Recruiting has changed a lot over the years. In the old days, jobs were posted on University Alumni boards and in the Sunday papers. Advertising job listings in the “Help Wanted” section could run you a couple of thousand dollars. A listing could draw anywhere from a hundred to a thousand applications, coming in through fax or mail, and each of which had to be individually sorted and organized.
Recruitment services would spend a lot of time filtering out resumes of unqualified candidates. The more proactive approach of head hunting the qualified candidates required two essential tools: the Rolodex and the phone book. Actively seeking out the most qualified candidates meant doing extensive off-line networking and hours looking up numbers and placing calls. In short, if you wanted to survive in the recruitment industry, it was a lot of tedious work.
The biggest change by far has been in technology. Sunday papers have been replaced by job listing sites, phone books with social media contacts, and personally wading through resumes with applicant tracking systems. In recruitment, technology has become absolutely crucial to the way that we do business.
The change it has made in the industry has been hugely beneficial. The tedious work involved with recruitment in the past was inefficient. You could spend weeks going through hundreds of resumes, only to come out with a small pool of candidates that were actually qualified enough to be interviewed for the job.
In the current climate, recruitment is all about speed and efficiency. Companies regularly outsource staffing to professional recruiters to solve their staffing problems. These recruiters have extensive experience and training in finding the very best candidates for the job. Here’s a look at some of the technologies and practices that have revolutionized the staffing industry.
Industry Specific Niches
With the first waves of new technology, job sites like Monster began appearing. While these job listing sites were revolutionary at the time, aggregating postings from all over the web in one handy place, their broad approach to the job market has slowly given way to much more efficient industry-specific niches. These are both sites and staffing agencies that work exclusively within one or two industries. The benefit of industry-specific recruitment is that it offers a wider breadth of candidates with industry-specific skills.
Applicant Tracking Systems
Once resumes start coming in, the applicant tracking system (ATS) takes over, organizing them according to things like keywords and matching skills. If you’re getting hundreds of applications, using ATS software can help you ascertain which applications are worth looking at immediately and which don’t meet the necessary qualifications for the job.
An ATS system also lets you keep resumes on file, allowing you to store great applications for future positions for which they might be qualified.
The rise of social media platforms like LinkedIn and Twitter have had a huge impact on the way recruitment is carried out. Whereas networking required a great deal of face-to-face interaction in the past, social networking allows you to build strong relationships within your industry through online interaction.
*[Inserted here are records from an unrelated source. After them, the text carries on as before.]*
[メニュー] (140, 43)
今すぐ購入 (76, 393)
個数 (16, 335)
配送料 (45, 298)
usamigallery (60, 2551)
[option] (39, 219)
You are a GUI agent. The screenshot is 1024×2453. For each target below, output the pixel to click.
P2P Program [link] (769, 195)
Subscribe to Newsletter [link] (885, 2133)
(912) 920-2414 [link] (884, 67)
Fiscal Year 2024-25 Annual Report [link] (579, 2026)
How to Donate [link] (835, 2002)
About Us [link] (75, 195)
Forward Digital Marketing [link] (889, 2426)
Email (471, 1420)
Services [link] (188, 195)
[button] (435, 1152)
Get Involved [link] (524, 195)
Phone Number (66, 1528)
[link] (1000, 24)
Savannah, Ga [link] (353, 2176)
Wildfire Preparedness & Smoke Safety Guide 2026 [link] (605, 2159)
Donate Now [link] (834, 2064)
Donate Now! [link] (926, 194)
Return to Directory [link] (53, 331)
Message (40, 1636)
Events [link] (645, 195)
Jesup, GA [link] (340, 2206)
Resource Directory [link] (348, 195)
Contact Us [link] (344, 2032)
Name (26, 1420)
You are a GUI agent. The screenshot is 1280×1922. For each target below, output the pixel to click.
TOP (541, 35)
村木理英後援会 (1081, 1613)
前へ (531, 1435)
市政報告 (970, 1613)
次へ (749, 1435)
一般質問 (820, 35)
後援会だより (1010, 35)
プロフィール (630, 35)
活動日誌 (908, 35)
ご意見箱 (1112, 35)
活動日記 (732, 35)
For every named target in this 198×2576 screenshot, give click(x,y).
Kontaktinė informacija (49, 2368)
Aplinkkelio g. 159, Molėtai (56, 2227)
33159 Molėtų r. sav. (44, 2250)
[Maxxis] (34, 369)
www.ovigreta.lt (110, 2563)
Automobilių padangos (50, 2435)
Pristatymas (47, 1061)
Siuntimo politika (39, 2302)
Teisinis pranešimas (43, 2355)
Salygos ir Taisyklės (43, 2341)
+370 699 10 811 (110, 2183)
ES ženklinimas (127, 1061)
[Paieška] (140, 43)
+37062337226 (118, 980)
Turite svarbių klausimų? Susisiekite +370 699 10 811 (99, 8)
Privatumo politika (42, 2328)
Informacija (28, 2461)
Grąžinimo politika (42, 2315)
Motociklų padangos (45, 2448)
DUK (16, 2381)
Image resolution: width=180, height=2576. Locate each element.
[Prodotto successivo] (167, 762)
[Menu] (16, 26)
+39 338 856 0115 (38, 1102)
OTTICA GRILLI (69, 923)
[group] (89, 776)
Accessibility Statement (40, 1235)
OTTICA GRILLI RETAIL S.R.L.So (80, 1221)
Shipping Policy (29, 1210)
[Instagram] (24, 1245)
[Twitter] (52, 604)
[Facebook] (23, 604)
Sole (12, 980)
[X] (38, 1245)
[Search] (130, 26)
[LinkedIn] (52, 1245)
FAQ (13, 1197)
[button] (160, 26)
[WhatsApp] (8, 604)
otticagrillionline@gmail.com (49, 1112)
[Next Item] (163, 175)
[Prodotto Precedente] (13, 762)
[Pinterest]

It’s a great tool for qualified candidates who might not be actively seeking a job. For example, you can find people’s resumes on LinkedIn and send them messages if you believe they have the specific set of skills that you’re looking for. Social media is a powerful force within recruitment; if you’re not utilizing it to enhance your recruiting strategy, then you’re missing out. Social media as a tool for hiring is only expected to grow in the near future, as more and more employers, job hunters, and staffing agencies channel the power of social networking.